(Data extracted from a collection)
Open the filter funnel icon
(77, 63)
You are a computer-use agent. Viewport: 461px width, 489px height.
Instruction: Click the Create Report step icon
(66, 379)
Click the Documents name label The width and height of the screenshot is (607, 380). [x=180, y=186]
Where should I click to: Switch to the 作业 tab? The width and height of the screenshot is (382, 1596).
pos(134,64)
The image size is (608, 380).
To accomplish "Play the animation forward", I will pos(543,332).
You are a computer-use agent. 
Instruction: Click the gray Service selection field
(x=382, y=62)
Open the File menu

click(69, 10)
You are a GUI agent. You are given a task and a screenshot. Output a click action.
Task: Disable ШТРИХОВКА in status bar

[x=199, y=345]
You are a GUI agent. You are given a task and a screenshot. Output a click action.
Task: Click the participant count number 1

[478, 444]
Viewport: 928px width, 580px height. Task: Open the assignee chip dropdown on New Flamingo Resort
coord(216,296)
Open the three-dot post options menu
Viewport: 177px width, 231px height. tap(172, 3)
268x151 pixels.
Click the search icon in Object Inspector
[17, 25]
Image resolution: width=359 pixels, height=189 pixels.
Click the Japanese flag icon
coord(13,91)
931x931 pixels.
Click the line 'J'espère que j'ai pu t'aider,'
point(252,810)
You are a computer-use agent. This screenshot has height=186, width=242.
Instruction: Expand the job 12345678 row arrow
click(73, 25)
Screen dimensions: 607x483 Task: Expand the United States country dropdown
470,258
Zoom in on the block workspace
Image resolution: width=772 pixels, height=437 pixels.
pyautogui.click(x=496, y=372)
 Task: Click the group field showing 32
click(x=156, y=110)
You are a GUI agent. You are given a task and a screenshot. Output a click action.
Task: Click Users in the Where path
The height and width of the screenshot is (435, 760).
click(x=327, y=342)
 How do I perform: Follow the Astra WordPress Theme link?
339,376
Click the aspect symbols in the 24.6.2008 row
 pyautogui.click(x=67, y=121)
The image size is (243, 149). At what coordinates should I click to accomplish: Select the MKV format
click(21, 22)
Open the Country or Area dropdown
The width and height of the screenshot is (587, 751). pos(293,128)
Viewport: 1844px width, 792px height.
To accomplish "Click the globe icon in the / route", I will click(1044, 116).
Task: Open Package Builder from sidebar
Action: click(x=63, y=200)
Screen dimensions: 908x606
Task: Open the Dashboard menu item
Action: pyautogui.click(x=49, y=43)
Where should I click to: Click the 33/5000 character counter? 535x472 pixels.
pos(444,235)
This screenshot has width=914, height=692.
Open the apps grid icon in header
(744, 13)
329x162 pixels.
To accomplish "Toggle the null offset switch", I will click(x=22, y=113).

= What is being asked =
Report, for the data above, every line in which the string "computer" appears.

= Task answer =
You are a computer-use agent. Viewport: 461px width, 489px height.
You are a computer-use agent. 
You are a computer-use agent. This screenshot has height=186, width=242.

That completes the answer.